On attirera enfin l’attention sur deux œuvres parues aux éditions Terre de Brume. La Compagnie des Fées de Garry Killworth tout d’abord, qui revisite sur fond de fantasy urbaine le classique de Shakespeare, l’occasion de redécouvrir Titiana et Morgane dans un contexte surprenant. Le Parlement des Fées de John Crowley, ensuite, qui réussit à placer les fées comme elles doivent l’être, en transparence, toujours présentes, influentes sans qu’on ne puisse pourtant les apercevoir. Ce chef d’œuvre de la littérature fantasy nous parle de l’univers des fées comme d’un royaume intérieur, et cette vision rejoint bien cette impression d’invisibilité des fées. Peut-être, qu’au fond, le royaume des fées n’existe que dans le cœur des hommes. C’est aussi ce que semblait penser James Matthew Barrie lorsqu’il affirme qu’à chaque fois qu’un enfant ne croit plus aux fées, une de celles-ci disparaît…
Les fées noires
Insaisissable, invisible, symbole de pureté, d’innocence, la fée dans toute sa blancheur n’apparaît pas comme une figure facile d’utilisation dans un récit. Par contre, s’il existe des fées blanches, il doit bien y avoir leur opposé. Elle se révolte, agit, fait mal, maudit, devient cruelle et méchante. Son ambiguïté intéresse alors les auteurs et son personnage, les lecteurs.
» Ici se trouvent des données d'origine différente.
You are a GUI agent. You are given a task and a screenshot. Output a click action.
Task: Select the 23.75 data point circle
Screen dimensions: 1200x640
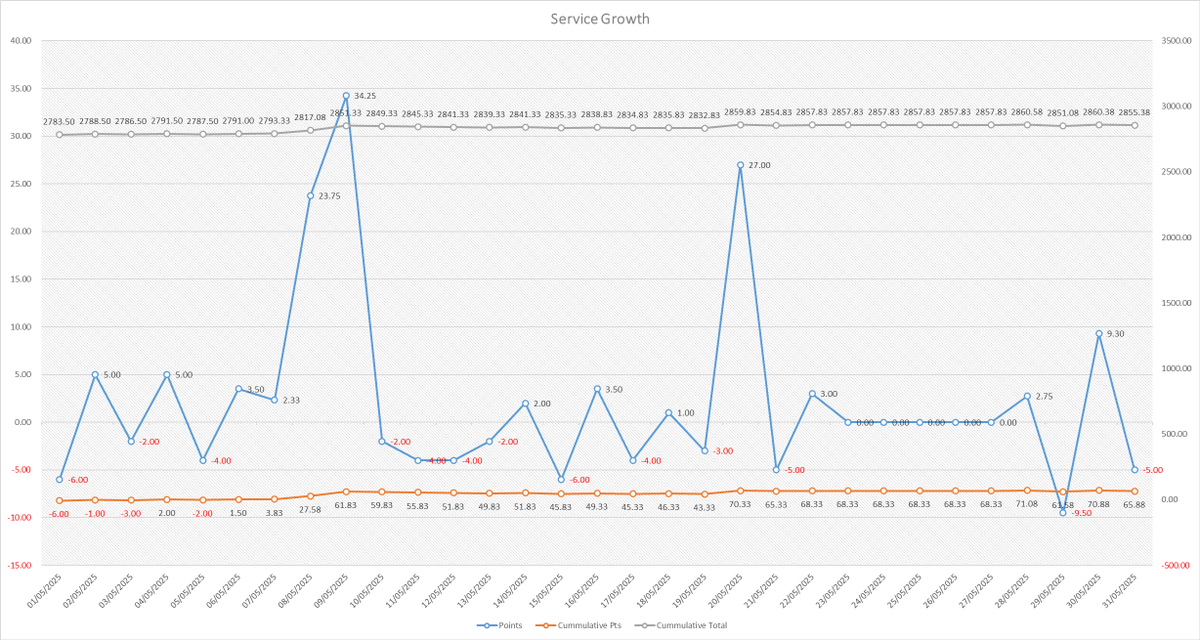[x=308, y=195]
Empêchée de prendre part au repas des fées, la dernière marraine maudit l’enfant et la condamne à un repos éternel le jour où elle se piquera au funeste fuseau (La Belle au bois dormant). Et la sorcière, cette femme pratiquant la magie noire, effrayant les enfants et envoûtant de ses charmes les mâles innocents, n’est-elle pas, après tout, qu’une mauvaise fée ?
Les fées condamnent, portent malheur, il faut les fuir, les éviter… Pierre Dubois, en éminent elficologue, prétend que les fées vengeresses, déçues et blessées par le comportement des hommes envers la nature, sont à l’origine des cataclysmes, des tempêtes et des bourrasques. L’heure n’est plus à l’indifférence mais à la révolte !
Dessine-moi une fée !
Comment ne pas terminer cette brève réflexion sur les fées par le phénomène qui marque les librairies
Le livre des fées séchées de lady Cottington
depuis quelques années, surtout en période de Noël : les images de fées. Car ce que semblent rechercher avant tout l’amateur est bien une représentation de celle qu’il admire. Ces véritables icônes de l’Imaginaire se déclinent alors en cartes postales, calendriers, ouvrages divers et variés comme le célèbre Livre des Fées séchées de lady Cottington des incontournables Brian Froud et Terry Jones (Glénat) qui saisissent avec humour nos petites amies à la manière des herbiers. Brian Froud encore avec Alan Lee cette fois qui proposent un superbe recueil de créatures intitulé tout simplement Les Fées (Albin Michel). Sans oublier Le Livre des Fées de Beatrice Philpotts qui dresse un portrait de Faerie abondamment illustré par une kyrielle de maîtres de l’illustration féerique. La bande dessinée aussi recèle de véritable petits bijoux comme le Fée et Tendres automates de Téhy et Béatrice Tillier (Vents d’Ouest) ou encore Loisel qui dans son Peter Pan, revisite avec succès la fée Clochette, succès retentissant dans le mondes des planches et des bulles.
Une collection 100% fées
Récemment, les éditions Spootnik ont lancé une collection dédiée aux fées. Confiant les pages illustrées à des dessinateurs aux styles variés, la collection Estragon s’enrichit au fil des mois de beaux livres au format carré qui nous plongent dans la Féerie. Dessins, poèmes, contes, illustrations de fées se succédent dans des univers variés. A noter qu’il existe également des livres jeunesse dans cette collection à commencer par le très utile Hôpital des fées pour aborder le thème de l’hôpital avec les jeunes enfants… Petite conclusion féerique…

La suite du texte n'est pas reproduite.